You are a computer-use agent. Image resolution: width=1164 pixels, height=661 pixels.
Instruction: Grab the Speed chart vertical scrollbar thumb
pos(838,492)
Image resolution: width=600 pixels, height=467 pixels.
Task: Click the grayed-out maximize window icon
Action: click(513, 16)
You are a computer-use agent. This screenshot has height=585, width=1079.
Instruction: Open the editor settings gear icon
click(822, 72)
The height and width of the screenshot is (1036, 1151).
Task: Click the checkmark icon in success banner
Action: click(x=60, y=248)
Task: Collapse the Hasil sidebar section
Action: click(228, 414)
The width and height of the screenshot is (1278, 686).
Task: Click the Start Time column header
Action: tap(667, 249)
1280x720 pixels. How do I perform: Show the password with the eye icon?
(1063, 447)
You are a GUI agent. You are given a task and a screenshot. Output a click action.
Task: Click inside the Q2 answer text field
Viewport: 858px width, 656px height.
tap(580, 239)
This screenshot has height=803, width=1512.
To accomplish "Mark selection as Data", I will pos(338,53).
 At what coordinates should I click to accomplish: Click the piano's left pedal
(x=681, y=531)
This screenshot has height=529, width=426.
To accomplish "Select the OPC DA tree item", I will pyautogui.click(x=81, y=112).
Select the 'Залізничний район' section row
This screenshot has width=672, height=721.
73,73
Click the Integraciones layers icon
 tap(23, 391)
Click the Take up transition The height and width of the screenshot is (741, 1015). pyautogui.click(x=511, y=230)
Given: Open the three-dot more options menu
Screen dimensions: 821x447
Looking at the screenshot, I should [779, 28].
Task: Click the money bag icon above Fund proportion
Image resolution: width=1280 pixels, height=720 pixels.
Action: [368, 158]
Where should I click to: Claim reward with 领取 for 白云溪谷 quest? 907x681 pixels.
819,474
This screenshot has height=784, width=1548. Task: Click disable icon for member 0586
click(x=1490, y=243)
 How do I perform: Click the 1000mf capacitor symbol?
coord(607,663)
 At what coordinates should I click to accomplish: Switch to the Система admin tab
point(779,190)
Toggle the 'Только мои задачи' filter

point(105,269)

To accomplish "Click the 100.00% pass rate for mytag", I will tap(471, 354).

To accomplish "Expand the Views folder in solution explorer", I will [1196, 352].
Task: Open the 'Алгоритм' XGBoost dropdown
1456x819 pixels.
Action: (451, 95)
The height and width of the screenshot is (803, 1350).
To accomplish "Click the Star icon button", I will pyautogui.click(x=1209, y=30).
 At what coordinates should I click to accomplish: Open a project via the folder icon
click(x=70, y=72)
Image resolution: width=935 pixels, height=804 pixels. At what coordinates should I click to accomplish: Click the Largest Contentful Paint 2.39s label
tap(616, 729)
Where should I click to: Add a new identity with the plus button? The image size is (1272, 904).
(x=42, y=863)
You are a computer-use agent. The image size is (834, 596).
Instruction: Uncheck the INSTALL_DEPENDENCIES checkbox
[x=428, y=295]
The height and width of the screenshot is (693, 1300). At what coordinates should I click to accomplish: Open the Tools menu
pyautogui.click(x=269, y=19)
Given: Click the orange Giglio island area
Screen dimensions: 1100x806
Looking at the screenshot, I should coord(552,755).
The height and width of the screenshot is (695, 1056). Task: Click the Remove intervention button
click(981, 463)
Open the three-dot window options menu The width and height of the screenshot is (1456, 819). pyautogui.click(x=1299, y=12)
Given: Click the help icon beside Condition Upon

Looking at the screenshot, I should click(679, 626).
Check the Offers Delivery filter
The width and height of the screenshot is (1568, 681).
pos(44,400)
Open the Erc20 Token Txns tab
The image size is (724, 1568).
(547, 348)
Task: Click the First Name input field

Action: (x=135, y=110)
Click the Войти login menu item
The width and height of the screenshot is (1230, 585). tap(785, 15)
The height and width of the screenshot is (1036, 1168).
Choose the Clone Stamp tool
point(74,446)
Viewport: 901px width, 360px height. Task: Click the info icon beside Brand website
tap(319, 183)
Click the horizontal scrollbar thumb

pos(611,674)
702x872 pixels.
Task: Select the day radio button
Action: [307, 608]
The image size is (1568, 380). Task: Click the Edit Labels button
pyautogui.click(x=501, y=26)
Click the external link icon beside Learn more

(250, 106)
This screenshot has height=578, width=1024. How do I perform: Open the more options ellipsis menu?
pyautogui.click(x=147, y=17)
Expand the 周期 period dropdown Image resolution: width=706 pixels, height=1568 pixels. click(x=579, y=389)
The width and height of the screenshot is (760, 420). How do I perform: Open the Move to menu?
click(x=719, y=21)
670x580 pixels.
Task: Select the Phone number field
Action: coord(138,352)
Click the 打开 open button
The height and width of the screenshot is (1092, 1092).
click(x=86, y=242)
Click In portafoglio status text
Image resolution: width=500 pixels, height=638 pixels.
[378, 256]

——

* [GOAL]:
Write out all of the records above again, switching every "Instruction" to "Command" and leaving everything else unchanged.

* [EXPECTED ANSWER]:
You are a computer-use agent. Image resolution: width=1164 pixels, height=661 pixels.
Command: Grab the Speed chart vertical scrollbar thumb
pos(838,492)
Image resolution: width=600 pixels, height=467 pixels.
Task: Click the grayed-out maximize window icon
Action: click(513, 16)
You are a computer-use agent. This screenshot has height=585, width=1079.
Command: Open the editor settings gear icon
click(822, 72)
The height and width of the screenshot is (1036, 1151).
Task: Click the checkmark icon in success banner
Action: click(x=60, y=248)
Task: Collapse the Hasil sidebar section
Action: click(228, 414)
The width and height of the screenshot is (1278, 686).
Task: Click the Start Time column header
Action: tap(667, 249)
1280x720 pixels. How do I perform: Show the password with the eye icon?
(1063, 447)
You are a GUI agent. You are given a task and a screenshot. Output a click action.
Task: Click inside the Q2 answer text field
Viewport: 858px width, 656px height.
tap(580, 239)
This screenshot has height=803, width=1512.
To accomplish "Mark selection as Data", I will pos(338,53).
 At what coordinates should I click to accomplish: Click the piano's left pedal
(x=681, y=531)
This screenshot has height=529, width=426.
To accomplish "Select the OPC DA tree item", I will pyautogui.click(x=81, y=112).
Select the 'Залізничний район' section row
This screenshot has width=672, height=721.
73,73
Click the Integraciones layers icon
 tap(23, 391)
Click the Take up transition The height and width of the screenshot is (741, 1015). pyautogui.click(x=511, y=230)
Given: Open the three-dot more options menu
Screen dimensions: 821x447
Looking at the screenshot, I should [779, 28].
Task: Click the money bag icon above Fund proportion
Image resolution: width=1280 pixels, height=720 pixels.
Action: [368, 158]
Where should I click to: Claim reward with 领取 for 白云溪谷 quest? 907x681 pixels.
819,474
This screenshot has height=784, width=1548. Task: Click disable icon for member 0586
click(x=1490, y=243)
 How do I perform: Click the 1000mf capacitor symbol?
coord(607,663)
 At what coordinates should I click to accomplish: Switch to the Система admin tab
point(779,190)
Toggle the 'Только мои задачи' filter

point(105,269)

To accomplish "Click the 100.00% pass rate for mytag", I will tap(471, 354).

To accomplish "Expand the Views folder in solution explorer", I will [1196, 352].
Task: Open the 'Алгоритм' XGBoost dropdown
1456x819 pixels.
Action: (451, 95)
The height and width of the screenshot is (803, 1350).
To accomplish "Click the Star icon button", I will pyautogui.click(x=1209, y=30).
 At what coordinates should I click to accomplish: Open a project via the folder icon
click(x=70, y=72)
Image resolution: width=935 pixels, height=804 pixels. At what coordinates should I click to accomplish: Click the Largest Contentful Paint 2.39s label
tap(616, 729)
Where should I click to: Add a new identity with the plus button? The image size is (1272, 904).
(x=42, y=863)
You are a computer-use agent. The image size is (834, 596).
Command: Uncheck the INSTALL_DEPENDENCIES checkbox
[x=428, y=295]
The height and width of the screenshot is (693, 1300). At what coordinates should I click to accomplish: Open the Tools menu
pyautogui.click(x=269, y=19)
Given: Click the orange Giglio island area
Screen dimensions: 1100x806
Looking at the screenshot, I should coord(552,755).
The height and width of the screenshot is (695, 1056). Task: Click the Remove intervention button
click(981, 463)
Open the three-dot window options menu The width and height of the screenshot is (1456, 819). pyautogui.click(x=1299, y=12)
Given: Click the help icon beside Condition Upon

Looking at the screenshot, I should click(679, 626).
Check the Offers Delivery filter
The width and height of the screenshot is (1568, 681).
pos(44,400)
Open the Erc20 Token Txns tab
The image size is (724, 1568).
(547, 348)
Task: Click the First Name input field

Action: (x=135, y=110)
Click the Войти login menu item
The width and height of the screenshot is (1230, 585). tap(785, 15)
The height and width of the screenshot is (1036, 1168).
Choose the Clone Stamp tool
point(74,446)
Viewport: 901px width, 360px height. Task: Click the info icon beside Brand website
tap(319, 183)
Click the horizontal scrollbar thumb

pos(611,674)
702x872 pixels.
Task: Select the day radio button
Action: [307, 608]
The image size is (1568, 380). Task: Click the Edit Labels button
pyautogui.click(x=501, y=26)
Click the external link icon beside Learn more

(250, 106)
This screenshot has height=578, width=1024. How do I perform: Open the more options ellipsis menu?
pyautogui.click(x=147, y=17)
Expand the 周期 period dropdown Image resolution: width=706 pixels, height=1568 pixels. click(x=579, y=389)
The width and height of the screenshot is (760, 420). How do I perform: Open the Move to menu?
click(x=719, y=21)
670x580 pixels.
Task: Select the Phone number field
Action: coord(138,352)
Click the 打开 open button
The height and width of the screenshot is (1092, 1092).
click(x=86, y=242)
Click In portafoglio status text
Image resolution: width=500 pixels, height=638 pixels.
[378, 256]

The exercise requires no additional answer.